With this configuration, reflected light can be diffused in a
circumferential direction.
[0070] In the examples described above, the focuses f1, f2 are
located on the axis C1. Alternatively, at least one of the focuses
f1, f2 may be deviated from the axis C1. In other words, in the
examples described above, the longer axis of the ellipse, which
becomes the basis of the second reflection surface 82, coincides
with axis C1. However, the longer axis may be in parallel to the
axis C1 or may be inclined with respect to the axis C1,
instead.
[0071] The aforementioned first reflection surface 81 is knurled
such that multiple convex portions and convex portions, each of
which intersects the circumferential direction, are provided along
the circumferential direction. With this configuration, reflected
light can be diffused in the circumferential direction. On the
other hand, the second reflection surface 82 is faceted, which
allows the reflected light to be diffused both in the
circumferential direction and in the vertical direction that
intersects the circumferential direction.
[0072] A diffusion plate 90 is provided to the lower opening K2 of
the reflector 80.
[0073] The diffusion plate 90 is formed into a circular plate
shape, as illustrated in FIG. 6. The diffusion plate 90 comprise a
filter 91 on the front surface (top surface), and a diffusion glass
92 on the back surface. The filter 91 is for expanding the direct
light from the light-emitting surface 22, and the reflected light
from the first reflection surface 81 and from the second reflection
surface 82 toward the wall surface W horizontally. The diffusion
glass 92 is for diffusing the light that passed through the filter
91.
[0074] The diffusion plate 90 is supported by the cover 100,
together with the reflector 80.

+===+

**Do this**
Answer these questions about the reflector excerpt:
1. How is the surface of the second reflection surface 82 finished?
2. Into what shape is the diffusion plate 90 formed?
3. What supports the diffusion plate 90 together with the reflector 80?
The lines after this excerpt are separate material.

**Provided records**
+===+

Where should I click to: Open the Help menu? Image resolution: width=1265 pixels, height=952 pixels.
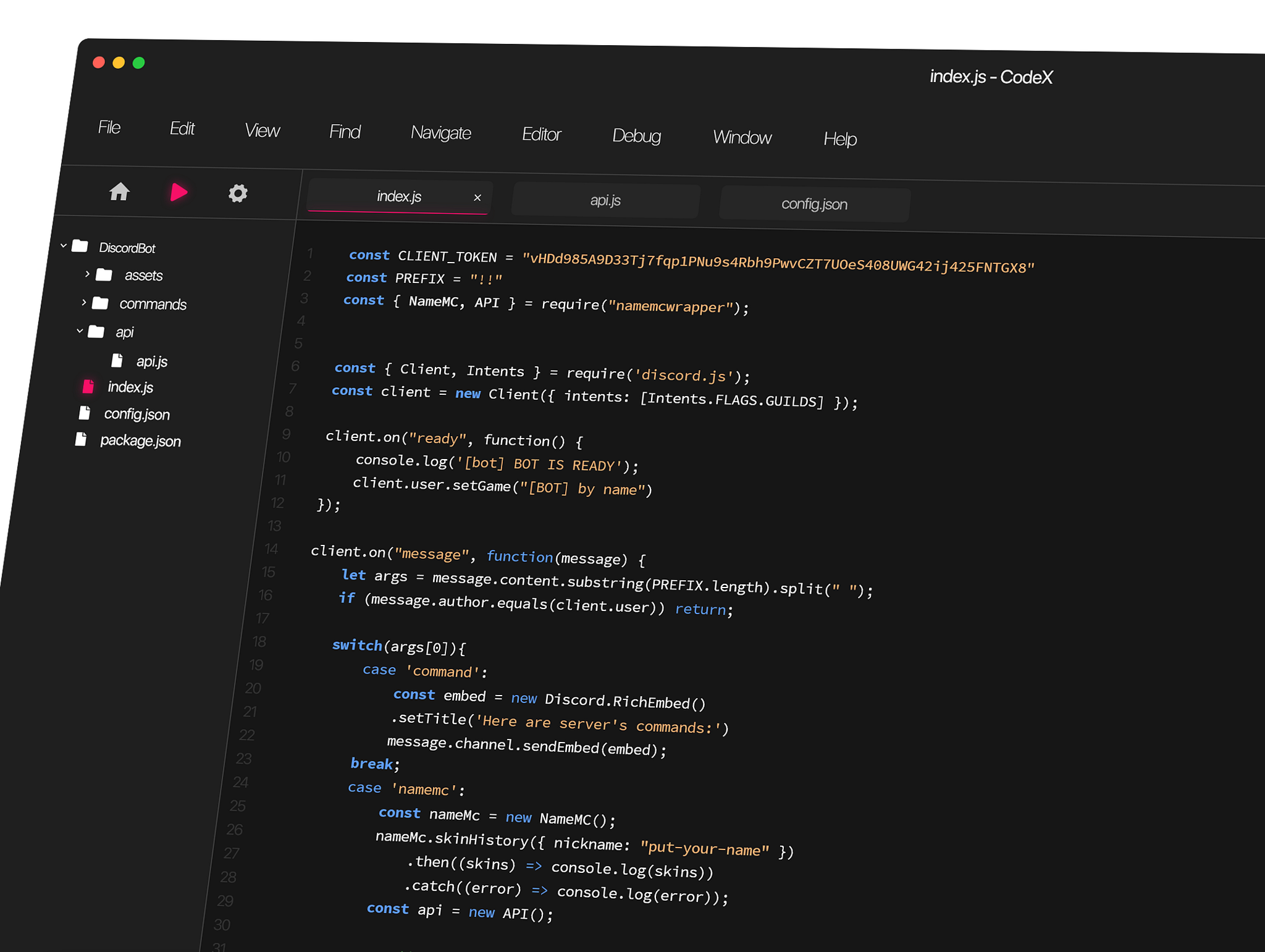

+===+

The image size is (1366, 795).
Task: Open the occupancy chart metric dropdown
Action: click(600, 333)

+===+

**Written response**
1. It is faceted.
2. A circular plate shape.
3. The cover 100.